Субъективно больной жалуется на особое ощущение недостатка воздуха , на грудное давление, на чувство сжимания, на сжатие, на невозможность свободно дышать; у него ощущение, что воздух не поступает нормально и глубоко в грудь, что дыхательные движения не действенны, что вдох не дает ему нужного количества воздуха; и выражает это самыми разнообразными выражениями, как: „удушье", „короткое дыхание", „ком в горле" и пр.
Дыхательное действие из бессознательно-автоматического превратилось в сознательное и произвольное, иногда тягостное, на котором больной останавливает свое внимание и нередко это сосредоточение на дыхательном действии сопровождается еще разными психическими реакциями, тревогой, беспокойством, страхом и даже некоторыми реактивными двигательными действиями: расстегивание воротника, одежды, поясов, выпячивание глаз, вдыхательные усилия и пр.
Странно все же, что несмотря на все жалобы и выражения, которые выдавали бы достаточно большие дыхательные страдания, тяжкий дефицит самой важной жизненной функции, больной ведет себя несколько парадоксально, противоречаще: он может довольно легко двигаться и, иногда, даже достаточно подвижно и беспокойно, так что вместо того чтобы экономить энергию и кислород, он тратит больше и притом переносит это без того, чтобы его дыхательное состояние ухудшилось; а при объективном исследовании не проявляется очевидных признаков реального дыхательного дефицита (больной не представляет признаков нарушения дыхательного или циркуляторного аппарата, он - не синюшный и т.д.); не обнаруживается никаких дыхательных препятствий или причин, стесняющих дыхательные движения или циркуляцию воздуха по трахео-бронхиальным путям; наконец тягостные дыхательные ощущения, на которые жалуется больной, смягчаются, когда его внимание привлечено в другую сторону и преувеличиваются, когда внимание сконцентрировано на них.

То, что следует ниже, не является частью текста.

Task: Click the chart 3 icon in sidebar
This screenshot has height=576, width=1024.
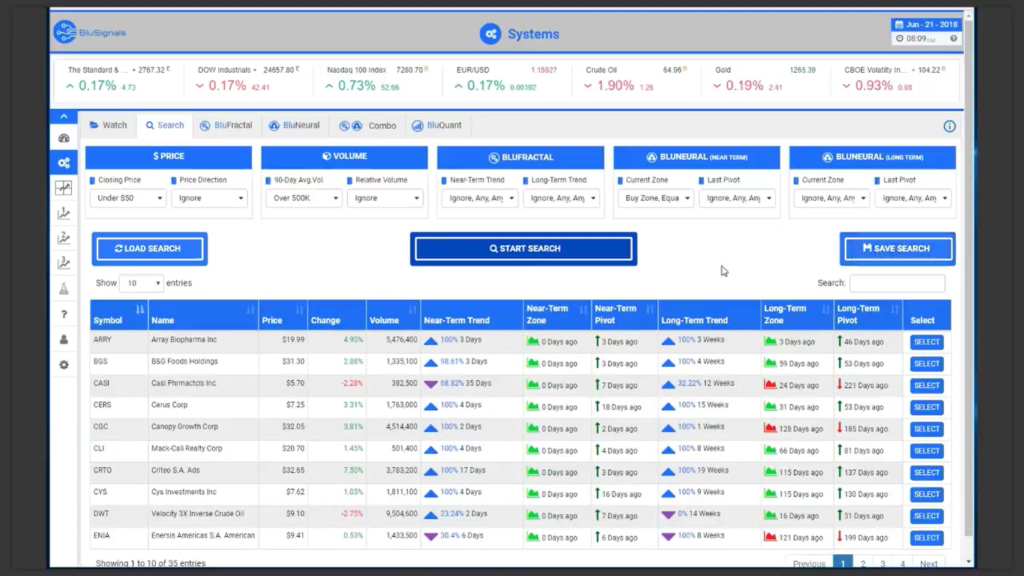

Это парадоксальное явление (т.е. разрыв между высказанными ошущениями и объективной реальностью, касающийся дыхательной функции и ее действенности) очень показательно и имеет большое значение для диагноза.
Вторая клиническая индивидуализирующая особенность невротической одышки - это значительное изменение ритма и глубины дыхания, с их большой нерегулярностью: при внимательном взгляде видно, что дыхание неравномерное, неритмическое, с неодинаковыми перерывами, с постоянной вариацией интенсивности и глубины. Дыхание потеряло свой гармонический плавный характер и стало до некоторой степени, беспорядочным действием.
Иногда вдох резкий , вынужденный, короткий, быстрый, а выдох длительный, поддерживаемый. Иной раз дыхание быстрое и поверхностное. Время от времени на фоне такого развертывания включается глубокий вдох, с последующим продленным выдохом - разряжающимся, как стон, - после чего дыхание принимает свой первоначальный темп. (Больной, время от времени, чувствует необходимость такого возмещающего глубокого дыхания). Значит речь идет о дизритмическом дыхании - нерегулярном, постоянно варьирующем, - анархические особенности которого очень хорошо показываются на пневмограмме.
Но во сне, расстройства ритма , частоты, интенсивности дыхания исчезают (как и чувство удушья), дыхание становится спокойным, регулярным, ровным; взамен, расстройства увеличиваются в случае эмоции, нервного нарпряжения, спешки и, как и ощущения трудности дыхания, расстройства дыхательных движений уменьшаются, если внимание больного отвлечено в другую сторону.
Наконец, третью клиническую особенность психогенной одышки образует прибавление, в некоторых случаях, странных, особых шумов: иногда вдыхательный свист, иной раз - сухой и короткий шум при выдохе, похожий на икоту; повторяющийся как и она; иногда изредка долгий выдох - звучный, даже шумный, - после вынужденного вдоха, похожий на вздох, оханье, глухой стон.